#### What this task involves:
Among the records that follow, set down only the lines from the one containing "You are a GUI" to the one containing "Task: Click the", both included, exactly.

#### Dataset entries:

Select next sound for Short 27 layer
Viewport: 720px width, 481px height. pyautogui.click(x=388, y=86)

* * *

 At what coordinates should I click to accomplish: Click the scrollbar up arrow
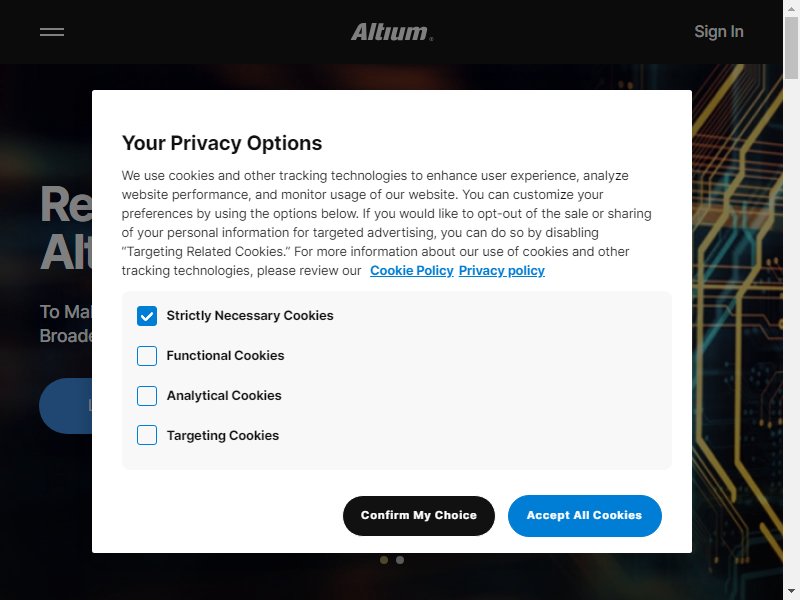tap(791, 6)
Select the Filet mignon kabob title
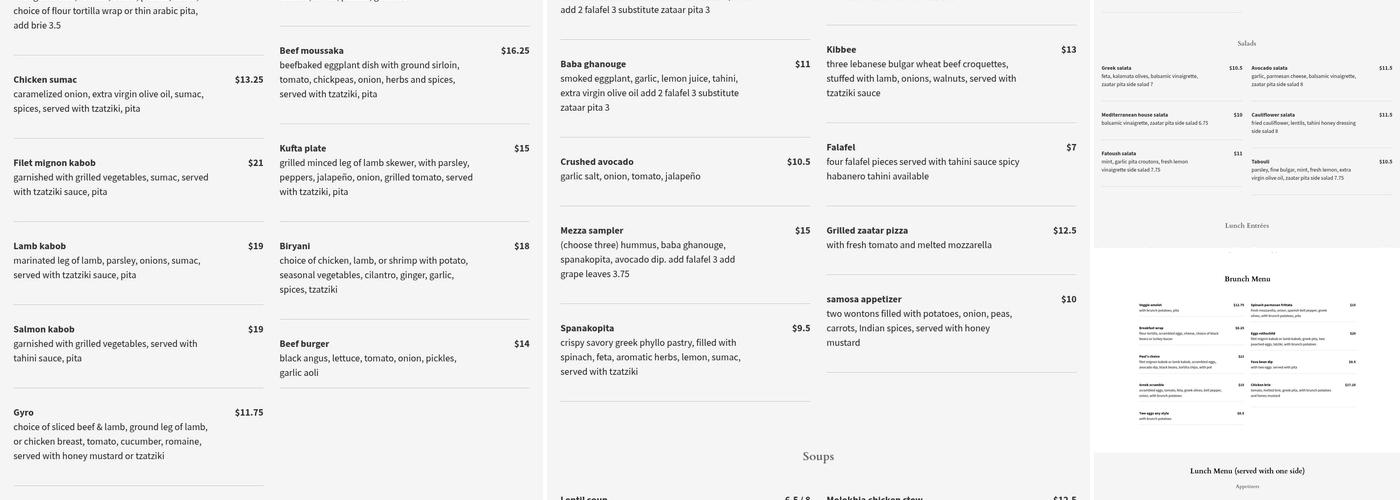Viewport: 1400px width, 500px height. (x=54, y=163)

==

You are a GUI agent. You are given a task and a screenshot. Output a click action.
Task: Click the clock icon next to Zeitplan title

#### Response to the exercise:
You are a GUI agent. You are given a task and a screenshot. Output a click action.
Task: Click the clock icon next to Zeitplan title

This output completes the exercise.